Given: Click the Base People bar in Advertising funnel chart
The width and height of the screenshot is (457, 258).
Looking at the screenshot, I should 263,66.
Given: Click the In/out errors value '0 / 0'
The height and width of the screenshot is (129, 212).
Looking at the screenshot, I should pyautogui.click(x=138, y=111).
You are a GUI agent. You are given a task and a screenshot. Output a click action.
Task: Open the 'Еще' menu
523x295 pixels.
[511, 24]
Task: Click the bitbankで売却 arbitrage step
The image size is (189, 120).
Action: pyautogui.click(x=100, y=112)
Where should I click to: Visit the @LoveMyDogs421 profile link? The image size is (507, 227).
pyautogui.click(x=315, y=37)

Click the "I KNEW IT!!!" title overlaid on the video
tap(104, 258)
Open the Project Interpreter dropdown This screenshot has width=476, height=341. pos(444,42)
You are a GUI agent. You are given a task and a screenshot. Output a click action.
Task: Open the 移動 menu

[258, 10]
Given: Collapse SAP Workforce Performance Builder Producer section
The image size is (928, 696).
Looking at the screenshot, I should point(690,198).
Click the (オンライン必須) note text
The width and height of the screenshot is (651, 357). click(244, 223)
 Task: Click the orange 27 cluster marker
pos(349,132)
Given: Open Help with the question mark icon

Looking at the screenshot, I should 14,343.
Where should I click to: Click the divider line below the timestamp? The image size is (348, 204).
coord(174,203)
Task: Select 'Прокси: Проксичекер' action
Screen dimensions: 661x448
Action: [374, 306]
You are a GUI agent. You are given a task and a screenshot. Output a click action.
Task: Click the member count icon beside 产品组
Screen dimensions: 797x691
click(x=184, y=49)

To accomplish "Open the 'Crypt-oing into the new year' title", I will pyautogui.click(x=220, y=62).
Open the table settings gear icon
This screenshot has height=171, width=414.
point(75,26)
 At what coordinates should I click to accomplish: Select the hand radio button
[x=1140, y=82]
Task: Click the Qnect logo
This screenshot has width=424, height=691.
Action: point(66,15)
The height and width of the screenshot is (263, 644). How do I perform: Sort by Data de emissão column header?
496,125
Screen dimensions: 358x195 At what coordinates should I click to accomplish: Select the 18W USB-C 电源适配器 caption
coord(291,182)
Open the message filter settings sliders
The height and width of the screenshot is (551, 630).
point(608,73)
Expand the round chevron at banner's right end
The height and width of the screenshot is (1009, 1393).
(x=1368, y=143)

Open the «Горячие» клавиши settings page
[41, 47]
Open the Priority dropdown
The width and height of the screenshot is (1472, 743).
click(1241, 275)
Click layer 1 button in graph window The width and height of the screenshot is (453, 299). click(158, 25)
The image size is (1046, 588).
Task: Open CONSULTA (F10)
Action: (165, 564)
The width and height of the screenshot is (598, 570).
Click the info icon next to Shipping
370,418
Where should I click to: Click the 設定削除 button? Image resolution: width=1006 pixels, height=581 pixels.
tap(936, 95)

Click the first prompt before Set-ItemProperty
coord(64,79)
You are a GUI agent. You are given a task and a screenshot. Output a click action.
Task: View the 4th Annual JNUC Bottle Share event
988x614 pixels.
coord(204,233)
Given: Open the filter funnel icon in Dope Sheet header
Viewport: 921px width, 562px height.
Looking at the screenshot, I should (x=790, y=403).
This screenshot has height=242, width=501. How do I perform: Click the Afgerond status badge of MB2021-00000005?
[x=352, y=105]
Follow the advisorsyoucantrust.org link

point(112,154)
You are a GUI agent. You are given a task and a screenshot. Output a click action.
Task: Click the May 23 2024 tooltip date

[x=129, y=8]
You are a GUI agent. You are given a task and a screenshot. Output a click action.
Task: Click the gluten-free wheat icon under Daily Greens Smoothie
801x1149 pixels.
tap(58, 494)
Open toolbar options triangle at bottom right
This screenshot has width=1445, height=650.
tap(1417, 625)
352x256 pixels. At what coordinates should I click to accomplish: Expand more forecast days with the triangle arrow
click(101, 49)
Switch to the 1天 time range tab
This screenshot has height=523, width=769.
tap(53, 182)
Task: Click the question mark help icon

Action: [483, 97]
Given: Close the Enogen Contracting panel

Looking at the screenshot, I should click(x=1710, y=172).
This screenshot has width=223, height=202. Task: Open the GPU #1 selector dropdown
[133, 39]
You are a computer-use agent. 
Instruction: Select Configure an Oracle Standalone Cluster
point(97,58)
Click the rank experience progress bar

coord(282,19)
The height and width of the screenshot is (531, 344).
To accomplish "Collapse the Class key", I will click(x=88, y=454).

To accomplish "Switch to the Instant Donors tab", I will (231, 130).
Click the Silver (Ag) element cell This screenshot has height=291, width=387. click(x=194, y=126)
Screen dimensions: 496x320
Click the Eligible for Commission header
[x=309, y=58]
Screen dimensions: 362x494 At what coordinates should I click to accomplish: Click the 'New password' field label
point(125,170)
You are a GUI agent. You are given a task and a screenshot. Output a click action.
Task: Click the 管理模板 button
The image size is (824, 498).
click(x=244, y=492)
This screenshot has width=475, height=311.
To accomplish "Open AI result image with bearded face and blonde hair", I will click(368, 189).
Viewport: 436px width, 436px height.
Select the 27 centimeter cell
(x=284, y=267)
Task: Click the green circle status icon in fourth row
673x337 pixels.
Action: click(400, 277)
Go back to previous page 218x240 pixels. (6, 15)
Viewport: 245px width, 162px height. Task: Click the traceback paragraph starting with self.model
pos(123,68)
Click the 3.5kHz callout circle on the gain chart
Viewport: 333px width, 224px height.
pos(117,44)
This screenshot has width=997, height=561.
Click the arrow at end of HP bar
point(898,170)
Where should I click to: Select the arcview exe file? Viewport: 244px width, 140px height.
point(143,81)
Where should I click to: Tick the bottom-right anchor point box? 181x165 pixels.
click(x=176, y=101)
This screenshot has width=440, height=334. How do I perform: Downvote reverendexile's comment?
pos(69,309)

----------

DIRECTIONS -> Across the whole listing above, state how many lines contain "filter". Only the number is wanted.

EXERCISE RESULT -> 2